La reciente caída en el precio del petróleo internacional, que actualmente se encuentra en torno a los USD 83 por barril, ha generado expectativas entre los consumidores argentinos sobre una posible reducción en los precios de la nafta y el gasoil. Sin embargo, los analistas del mercado energético advierten que esta baja no se trasladará a los surtidores locales en el corto plazo. La dinámica de precios internos en Argentina responde a una lógica de compensación por los desajustes acumulados en meses anteriores, lo que limita la posibilidad de ajustes inmediatos en los precios al consumidor.

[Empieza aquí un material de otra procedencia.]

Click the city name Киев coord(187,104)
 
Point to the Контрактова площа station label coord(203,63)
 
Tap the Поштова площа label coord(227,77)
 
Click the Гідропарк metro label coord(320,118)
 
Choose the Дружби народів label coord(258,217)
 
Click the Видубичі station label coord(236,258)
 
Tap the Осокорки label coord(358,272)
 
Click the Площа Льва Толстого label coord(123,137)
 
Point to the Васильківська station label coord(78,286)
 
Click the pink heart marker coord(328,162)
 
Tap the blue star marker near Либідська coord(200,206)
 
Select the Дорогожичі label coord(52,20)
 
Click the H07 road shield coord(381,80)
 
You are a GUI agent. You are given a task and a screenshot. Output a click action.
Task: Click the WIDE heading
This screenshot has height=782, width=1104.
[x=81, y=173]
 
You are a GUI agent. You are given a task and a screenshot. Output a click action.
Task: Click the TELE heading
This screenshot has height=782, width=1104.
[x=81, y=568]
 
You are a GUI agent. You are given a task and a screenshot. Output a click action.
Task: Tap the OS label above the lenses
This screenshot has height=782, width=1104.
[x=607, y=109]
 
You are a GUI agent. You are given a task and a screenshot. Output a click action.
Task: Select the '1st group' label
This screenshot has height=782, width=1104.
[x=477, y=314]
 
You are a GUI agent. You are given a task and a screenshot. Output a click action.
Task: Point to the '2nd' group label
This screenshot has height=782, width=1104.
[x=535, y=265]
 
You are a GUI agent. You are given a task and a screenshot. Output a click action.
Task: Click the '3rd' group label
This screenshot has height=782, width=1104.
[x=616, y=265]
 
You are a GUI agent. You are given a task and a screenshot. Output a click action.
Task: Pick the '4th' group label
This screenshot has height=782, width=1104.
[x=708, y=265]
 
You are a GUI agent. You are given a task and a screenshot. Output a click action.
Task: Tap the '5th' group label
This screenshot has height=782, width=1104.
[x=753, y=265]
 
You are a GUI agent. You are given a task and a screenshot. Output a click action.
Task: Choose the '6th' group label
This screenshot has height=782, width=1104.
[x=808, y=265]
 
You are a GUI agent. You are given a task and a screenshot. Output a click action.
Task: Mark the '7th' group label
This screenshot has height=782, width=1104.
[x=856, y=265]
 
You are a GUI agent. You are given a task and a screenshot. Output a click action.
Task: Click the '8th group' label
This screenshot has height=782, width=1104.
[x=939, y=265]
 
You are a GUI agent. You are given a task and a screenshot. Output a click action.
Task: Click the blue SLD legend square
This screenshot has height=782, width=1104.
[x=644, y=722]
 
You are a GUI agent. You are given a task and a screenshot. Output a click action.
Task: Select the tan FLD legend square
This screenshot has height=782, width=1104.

El crudo Brent, que es la referencia internacional para el mercado argentino, ha experimentado una notable caída desde su pico histórico de casi USD 126 por barril a fines de abril, cuando las tensiones en Oriente Medio llevaron a un aumento drástico en los precios. Esta reciente contracción se ha visto impulsada por un acuerdo provisional de paz entre Estados Unidos e Irán, que ha permitido la reapertura del estrecho de Ormuz, facilitando así la oferta global de petróleo. A pesar de este alivio, el precio actual del crudo sigue siendo superior a los niveles anteriores a la escalada del conflicto, lo que complica la situación para las petroleras locales.

Las empresas del sector energético, como YPF, han implementado un mecanismo financiero conocido como "buffer de precios". Este sistema actúa como un colchón que permite a las compañías absorber temporalmente las pérdidas operativas derivadas de la diferencia entre el costo real del crudo y el precio de venta al público. Este esquema ha sido crucial para evitar un impacto inflacionario insostenible en el mercado local, ya que un aumento abrupto en los precios de los combustibles podría haber llevado a una caída significativa en las ventas y un deterioro en el poder adquisitivo de los consumidores argentinos.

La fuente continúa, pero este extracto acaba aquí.